Entries on target coordinates:

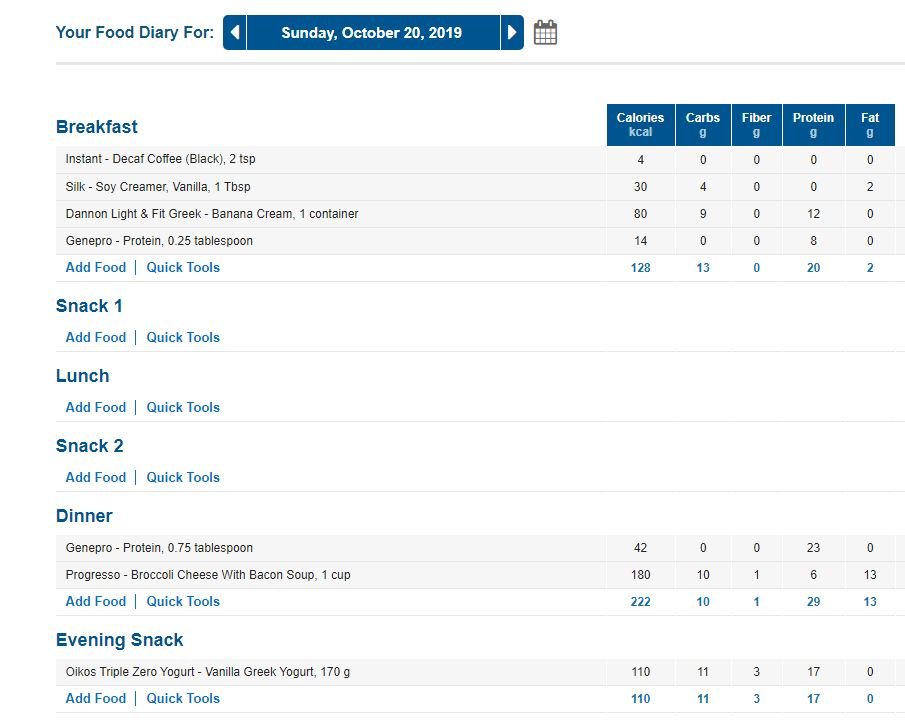905x723 pixels.
Task: Open Quick Tools for Dinner
Action: point(183,601)
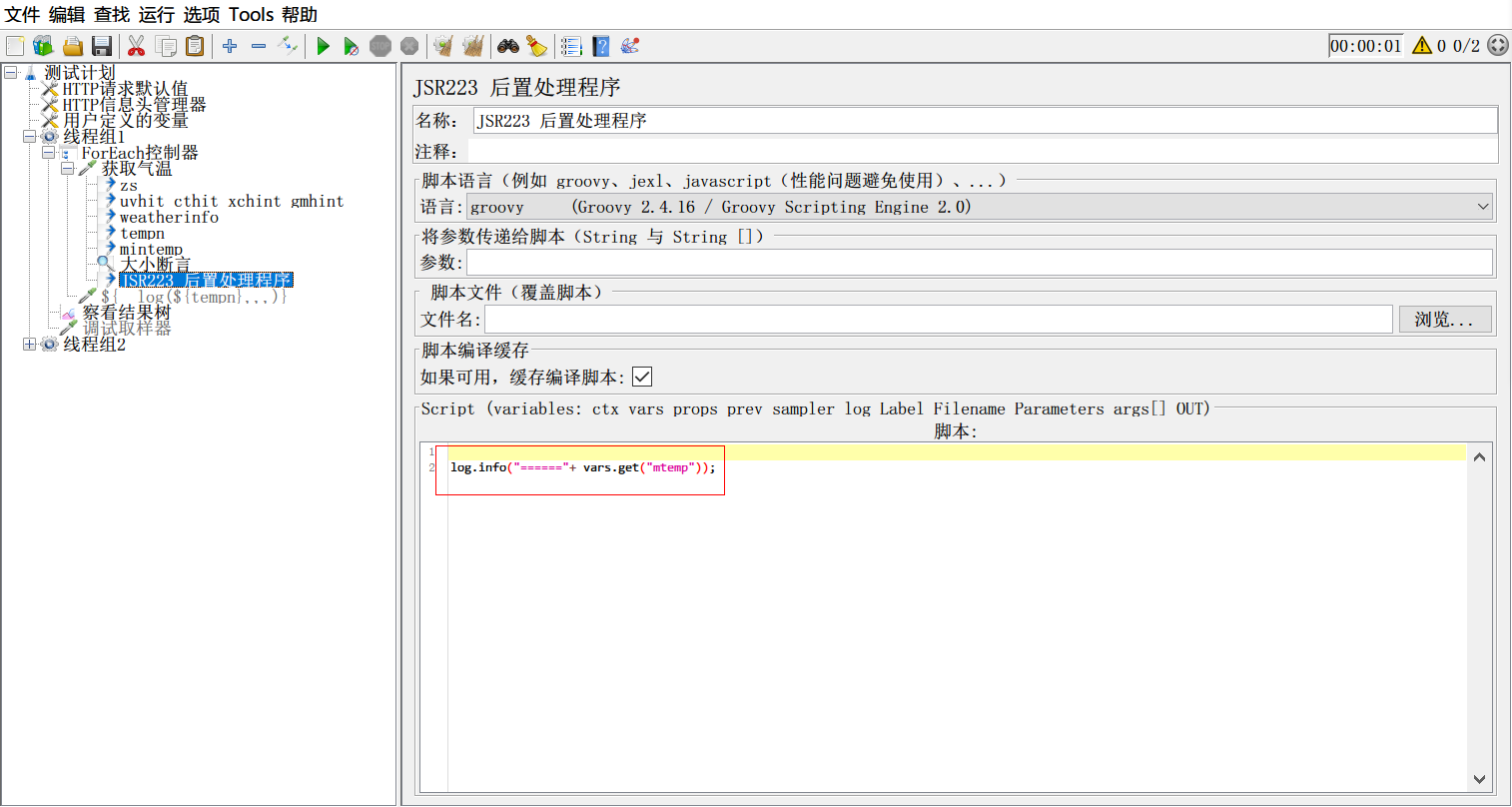
Task: Click the binoculars Search icon
Action: pyautogui.click(x=508, y=46)
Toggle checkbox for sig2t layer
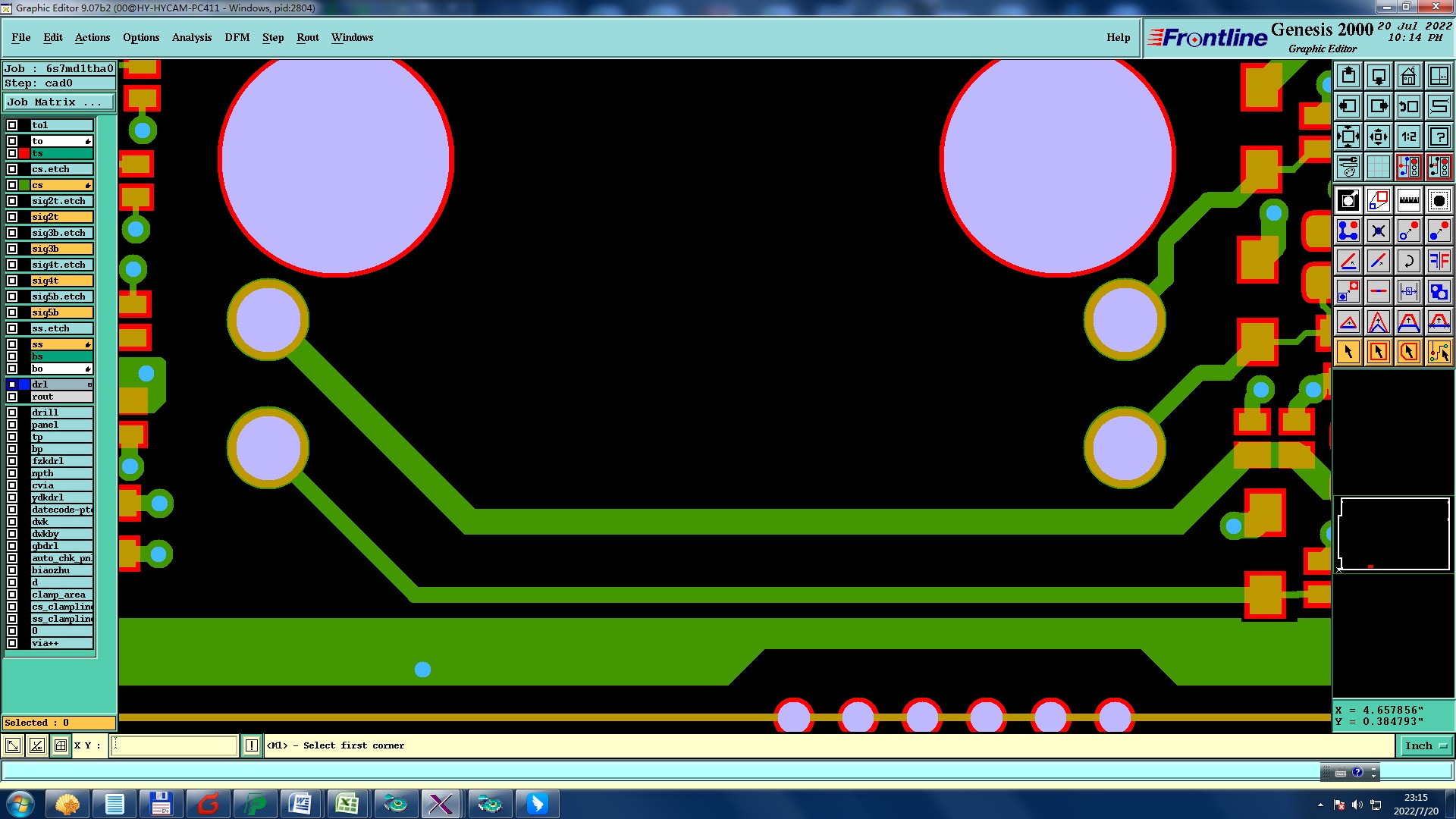 coord(12,217)
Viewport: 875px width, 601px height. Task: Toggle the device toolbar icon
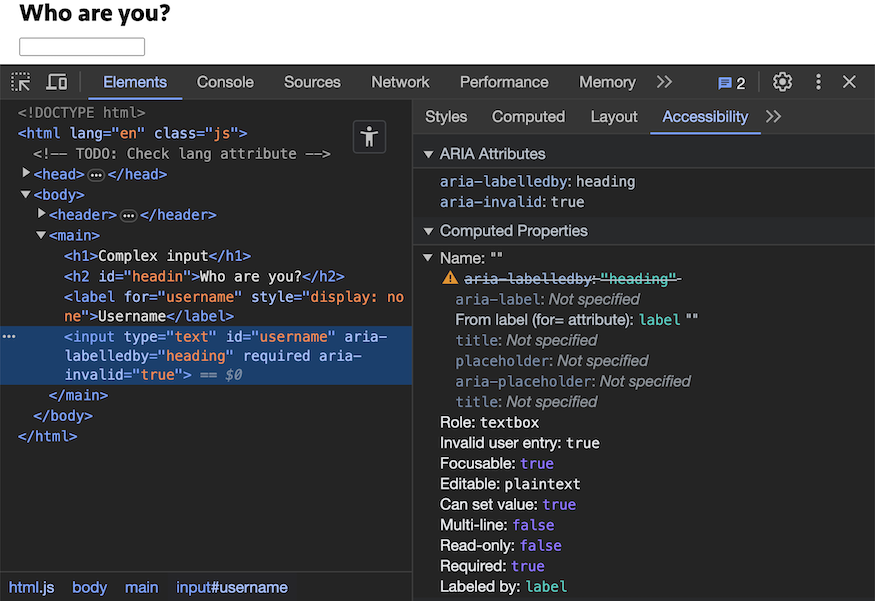pos(57,82)

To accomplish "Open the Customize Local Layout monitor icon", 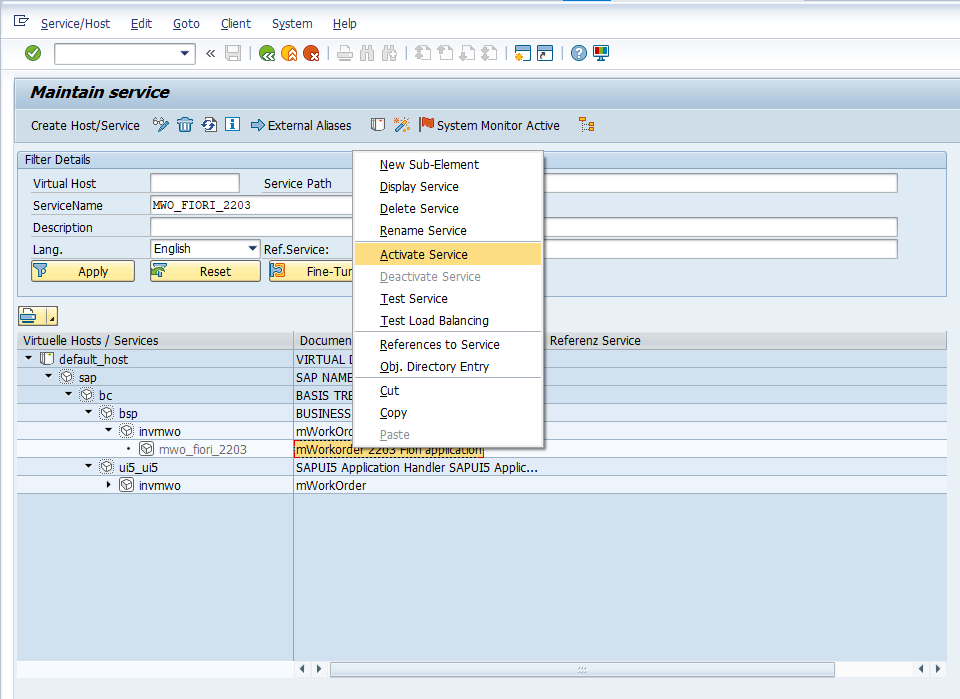I will (601, 54).

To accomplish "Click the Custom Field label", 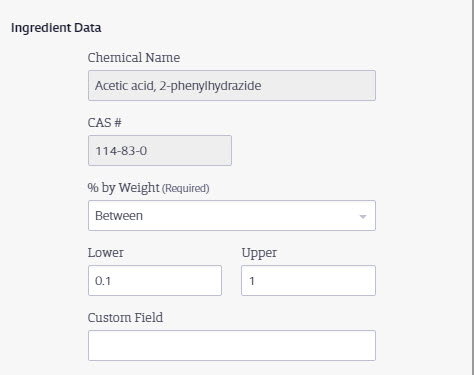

● **Work instructions**
How many lines above contain the word "Toggle"? Reply with the number only.

● **Complete response**
2